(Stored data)
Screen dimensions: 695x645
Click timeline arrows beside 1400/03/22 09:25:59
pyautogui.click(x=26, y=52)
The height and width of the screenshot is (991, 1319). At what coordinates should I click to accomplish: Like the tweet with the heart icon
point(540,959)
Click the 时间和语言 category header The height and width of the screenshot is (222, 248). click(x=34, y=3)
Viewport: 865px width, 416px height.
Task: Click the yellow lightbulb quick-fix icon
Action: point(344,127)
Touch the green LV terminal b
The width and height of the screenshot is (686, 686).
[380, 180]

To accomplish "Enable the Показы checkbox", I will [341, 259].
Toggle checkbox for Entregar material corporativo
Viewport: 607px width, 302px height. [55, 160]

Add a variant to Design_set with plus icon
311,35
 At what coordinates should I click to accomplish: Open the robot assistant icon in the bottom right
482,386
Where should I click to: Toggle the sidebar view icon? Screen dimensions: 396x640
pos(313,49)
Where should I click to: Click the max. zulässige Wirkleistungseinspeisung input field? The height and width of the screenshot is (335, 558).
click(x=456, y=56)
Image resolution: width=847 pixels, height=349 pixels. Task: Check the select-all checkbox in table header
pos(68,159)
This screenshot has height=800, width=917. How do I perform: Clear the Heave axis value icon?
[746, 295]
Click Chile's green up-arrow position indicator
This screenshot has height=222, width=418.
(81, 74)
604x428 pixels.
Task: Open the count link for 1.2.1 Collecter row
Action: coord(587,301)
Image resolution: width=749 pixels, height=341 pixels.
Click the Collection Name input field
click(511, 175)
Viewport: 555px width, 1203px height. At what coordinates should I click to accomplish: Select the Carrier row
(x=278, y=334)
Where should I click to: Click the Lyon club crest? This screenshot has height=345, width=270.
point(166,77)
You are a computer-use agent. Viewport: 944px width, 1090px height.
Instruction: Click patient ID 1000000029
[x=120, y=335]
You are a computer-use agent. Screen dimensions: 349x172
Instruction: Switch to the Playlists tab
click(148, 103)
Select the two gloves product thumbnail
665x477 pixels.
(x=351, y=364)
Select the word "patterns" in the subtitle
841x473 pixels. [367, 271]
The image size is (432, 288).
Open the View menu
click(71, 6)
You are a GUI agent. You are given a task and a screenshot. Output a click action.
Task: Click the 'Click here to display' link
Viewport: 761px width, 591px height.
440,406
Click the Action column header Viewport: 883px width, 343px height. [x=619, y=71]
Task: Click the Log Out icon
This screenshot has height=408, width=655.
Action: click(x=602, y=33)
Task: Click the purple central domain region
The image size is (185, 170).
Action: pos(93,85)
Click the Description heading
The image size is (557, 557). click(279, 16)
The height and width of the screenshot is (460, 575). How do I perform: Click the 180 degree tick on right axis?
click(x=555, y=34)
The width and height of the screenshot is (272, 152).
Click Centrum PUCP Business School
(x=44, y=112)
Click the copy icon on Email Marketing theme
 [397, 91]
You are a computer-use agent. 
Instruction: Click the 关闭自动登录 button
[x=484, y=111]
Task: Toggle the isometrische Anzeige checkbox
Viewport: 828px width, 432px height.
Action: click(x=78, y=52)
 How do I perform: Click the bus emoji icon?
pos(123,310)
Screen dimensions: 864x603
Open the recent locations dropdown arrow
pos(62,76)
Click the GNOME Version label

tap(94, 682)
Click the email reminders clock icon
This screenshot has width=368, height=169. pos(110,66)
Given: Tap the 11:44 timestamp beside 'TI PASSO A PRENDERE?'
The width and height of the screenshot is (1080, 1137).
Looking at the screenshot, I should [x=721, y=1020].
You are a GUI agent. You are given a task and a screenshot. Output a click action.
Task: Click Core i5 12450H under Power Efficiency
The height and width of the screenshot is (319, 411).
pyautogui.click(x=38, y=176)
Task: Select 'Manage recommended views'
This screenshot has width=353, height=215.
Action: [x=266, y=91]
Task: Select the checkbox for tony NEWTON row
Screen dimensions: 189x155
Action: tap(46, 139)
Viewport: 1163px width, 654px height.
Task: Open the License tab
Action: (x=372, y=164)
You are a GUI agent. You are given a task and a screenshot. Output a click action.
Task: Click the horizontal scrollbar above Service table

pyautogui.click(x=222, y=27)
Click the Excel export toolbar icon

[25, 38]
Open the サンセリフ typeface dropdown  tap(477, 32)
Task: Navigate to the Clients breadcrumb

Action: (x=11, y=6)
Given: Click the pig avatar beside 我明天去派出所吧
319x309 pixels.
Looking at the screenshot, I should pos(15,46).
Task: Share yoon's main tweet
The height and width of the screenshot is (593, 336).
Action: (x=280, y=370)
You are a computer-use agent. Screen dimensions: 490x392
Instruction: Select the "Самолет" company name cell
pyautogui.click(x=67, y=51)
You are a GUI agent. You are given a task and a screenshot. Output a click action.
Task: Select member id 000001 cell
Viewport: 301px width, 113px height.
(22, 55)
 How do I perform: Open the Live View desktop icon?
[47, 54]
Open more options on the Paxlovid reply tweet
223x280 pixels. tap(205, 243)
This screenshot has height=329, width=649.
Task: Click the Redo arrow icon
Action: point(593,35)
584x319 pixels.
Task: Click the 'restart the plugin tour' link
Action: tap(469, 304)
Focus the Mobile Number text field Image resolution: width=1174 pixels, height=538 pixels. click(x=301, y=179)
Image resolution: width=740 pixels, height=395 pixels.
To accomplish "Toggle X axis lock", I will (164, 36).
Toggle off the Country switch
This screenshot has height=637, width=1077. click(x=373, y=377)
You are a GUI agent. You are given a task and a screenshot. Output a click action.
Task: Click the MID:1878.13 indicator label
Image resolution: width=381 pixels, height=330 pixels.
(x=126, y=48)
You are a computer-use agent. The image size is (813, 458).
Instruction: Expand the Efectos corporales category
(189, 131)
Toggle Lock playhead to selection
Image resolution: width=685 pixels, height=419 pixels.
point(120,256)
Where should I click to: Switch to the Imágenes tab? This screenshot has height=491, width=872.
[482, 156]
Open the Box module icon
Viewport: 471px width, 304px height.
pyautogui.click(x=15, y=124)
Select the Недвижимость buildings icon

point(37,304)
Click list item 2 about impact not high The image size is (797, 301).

▶ [WHAT YOU HAVE TO DO]:
Please write out, exactly as they appear, the line that contains "Open the Box module icon" and every line after it up to the end of the entries above, and no others.

▶ [RESULT OF THE TASK]:
Open the Box module icon
Viewport: 471px width, 304px height.
pyautogui.click(x=15, y=124)
Select the Недвижимость buildings icon

point(37,304)
Click list item 2 about impact not high The image size is (797, 301).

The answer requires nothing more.